DATA SHOWN:
+--

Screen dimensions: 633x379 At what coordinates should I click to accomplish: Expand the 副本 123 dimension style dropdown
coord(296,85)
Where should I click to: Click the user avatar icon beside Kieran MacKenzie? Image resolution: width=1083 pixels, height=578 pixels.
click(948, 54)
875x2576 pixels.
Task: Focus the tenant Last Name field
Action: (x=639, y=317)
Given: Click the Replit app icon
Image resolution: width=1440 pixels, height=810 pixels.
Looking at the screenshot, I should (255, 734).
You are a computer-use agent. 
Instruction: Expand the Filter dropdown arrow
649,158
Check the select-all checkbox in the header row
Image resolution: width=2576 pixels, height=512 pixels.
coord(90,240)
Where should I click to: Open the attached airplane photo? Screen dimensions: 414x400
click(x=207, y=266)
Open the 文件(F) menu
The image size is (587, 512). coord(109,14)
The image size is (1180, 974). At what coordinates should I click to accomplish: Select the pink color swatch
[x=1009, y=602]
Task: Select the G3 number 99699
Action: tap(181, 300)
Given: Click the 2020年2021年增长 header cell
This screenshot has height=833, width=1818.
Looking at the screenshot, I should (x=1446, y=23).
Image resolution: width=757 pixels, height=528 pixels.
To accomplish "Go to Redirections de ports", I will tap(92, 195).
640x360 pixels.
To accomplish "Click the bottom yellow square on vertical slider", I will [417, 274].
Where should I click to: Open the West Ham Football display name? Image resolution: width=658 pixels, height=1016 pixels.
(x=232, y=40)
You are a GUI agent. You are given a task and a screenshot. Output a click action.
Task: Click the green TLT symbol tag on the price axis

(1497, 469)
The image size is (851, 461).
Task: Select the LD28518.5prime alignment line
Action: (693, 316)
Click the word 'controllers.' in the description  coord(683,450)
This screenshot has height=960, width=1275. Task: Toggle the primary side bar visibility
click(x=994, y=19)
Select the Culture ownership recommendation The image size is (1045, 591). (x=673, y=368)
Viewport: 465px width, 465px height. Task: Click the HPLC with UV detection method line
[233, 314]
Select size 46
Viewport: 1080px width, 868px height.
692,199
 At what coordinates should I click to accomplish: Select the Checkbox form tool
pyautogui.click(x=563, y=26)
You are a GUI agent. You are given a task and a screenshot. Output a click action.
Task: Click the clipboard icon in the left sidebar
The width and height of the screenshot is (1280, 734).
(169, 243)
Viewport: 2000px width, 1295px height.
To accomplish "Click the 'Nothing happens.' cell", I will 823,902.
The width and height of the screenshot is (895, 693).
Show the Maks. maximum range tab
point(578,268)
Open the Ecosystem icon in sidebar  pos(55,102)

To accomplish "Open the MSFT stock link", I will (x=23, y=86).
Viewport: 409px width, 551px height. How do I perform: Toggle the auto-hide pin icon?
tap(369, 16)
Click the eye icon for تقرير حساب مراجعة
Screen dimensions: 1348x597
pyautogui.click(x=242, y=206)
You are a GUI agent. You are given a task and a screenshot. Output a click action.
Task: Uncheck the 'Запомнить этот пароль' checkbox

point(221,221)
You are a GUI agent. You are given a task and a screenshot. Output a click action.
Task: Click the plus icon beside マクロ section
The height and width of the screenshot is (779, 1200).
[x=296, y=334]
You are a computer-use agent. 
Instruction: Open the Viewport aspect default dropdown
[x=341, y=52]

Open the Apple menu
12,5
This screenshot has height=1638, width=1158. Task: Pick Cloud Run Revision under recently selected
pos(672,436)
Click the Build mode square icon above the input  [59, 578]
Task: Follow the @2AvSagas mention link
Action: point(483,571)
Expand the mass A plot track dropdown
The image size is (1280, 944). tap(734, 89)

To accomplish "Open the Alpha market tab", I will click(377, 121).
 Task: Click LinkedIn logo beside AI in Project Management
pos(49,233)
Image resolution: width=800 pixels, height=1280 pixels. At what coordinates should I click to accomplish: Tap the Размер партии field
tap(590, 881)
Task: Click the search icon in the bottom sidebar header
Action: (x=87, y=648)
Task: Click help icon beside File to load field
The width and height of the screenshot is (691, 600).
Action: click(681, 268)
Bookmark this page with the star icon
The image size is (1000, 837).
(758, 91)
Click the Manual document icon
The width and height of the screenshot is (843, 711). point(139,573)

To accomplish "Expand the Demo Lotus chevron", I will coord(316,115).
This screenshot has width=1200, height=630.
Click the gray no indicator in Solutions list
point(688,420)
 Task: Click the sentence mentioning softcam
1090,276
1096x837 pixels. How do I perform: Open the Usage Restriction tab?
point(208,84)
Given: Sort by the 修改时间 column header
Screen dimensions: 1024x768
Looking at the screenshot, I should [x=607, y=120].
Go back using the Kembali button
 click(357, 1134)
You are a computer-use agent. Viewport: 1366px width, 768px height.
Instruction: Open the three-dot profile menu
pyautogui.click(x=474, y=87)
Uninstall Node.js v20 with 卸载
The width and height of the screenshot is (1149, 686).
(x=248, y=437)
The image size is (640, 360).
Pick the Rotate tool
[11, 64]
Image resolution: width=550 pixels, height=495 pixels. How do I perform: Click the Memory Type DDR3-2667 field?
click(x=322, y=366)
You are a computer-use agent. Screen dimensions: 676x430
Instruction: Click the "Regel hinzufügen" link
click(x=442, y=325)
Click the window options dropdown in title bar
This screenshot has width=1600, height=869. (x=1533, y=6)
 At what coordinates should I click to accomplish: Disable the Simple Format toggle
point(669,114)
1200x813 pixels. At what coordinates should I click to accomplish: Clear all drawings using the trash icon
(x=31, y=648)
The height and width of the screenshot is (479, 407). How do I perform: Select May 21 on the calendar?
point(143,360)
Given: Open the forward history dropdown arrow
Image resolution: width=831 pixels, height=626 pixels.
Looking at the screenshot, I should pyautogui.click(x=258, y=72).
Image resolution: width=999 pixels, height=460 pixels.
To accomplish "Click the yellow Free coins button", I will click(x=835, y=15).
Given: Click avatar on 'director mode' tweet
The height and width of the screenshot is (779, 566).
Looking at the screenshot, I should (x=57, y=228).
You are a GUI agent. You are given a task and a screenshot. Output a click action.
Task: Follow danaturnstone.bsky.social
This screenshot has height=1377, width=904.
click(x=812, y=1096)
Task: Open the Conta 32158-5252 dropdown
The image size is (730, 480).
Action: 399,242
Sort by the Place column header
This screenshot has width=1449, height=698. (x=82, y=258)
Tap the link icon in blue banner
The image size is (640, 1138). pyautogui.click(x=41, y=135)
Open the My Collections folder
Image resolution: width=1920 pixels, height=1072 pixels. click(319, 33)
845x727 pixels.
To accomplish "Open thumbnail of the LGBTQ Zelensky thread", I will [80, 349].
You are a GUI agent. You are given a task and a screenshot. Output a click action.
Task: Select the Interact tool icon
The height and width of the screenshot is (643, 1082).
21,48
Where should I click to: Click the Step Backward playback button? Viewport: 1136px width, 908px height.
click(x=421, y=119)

+--

HOW TO COMPLETE THIS TASK: Repeat verbatim the opening run of entries, ending with the line that contains "Given: Click the Replit app icon".

EXERCISE OUTPUT:
Screen dimensions: 633x379 At what coordinates should I click to accomplish: Expand the 副本 123 dimension style dropdown
coord(296,85)
Where should I click to: Click the user avatar icon beside Kieran MacKenzie? Image resolution: width=1083 pixels, height=578 pixels.
click(948, 54)
875x2576 pixels.
Task: Focus the tenant Last Name field
Action: (x=639, y=317)
Given: Click the Replit app icon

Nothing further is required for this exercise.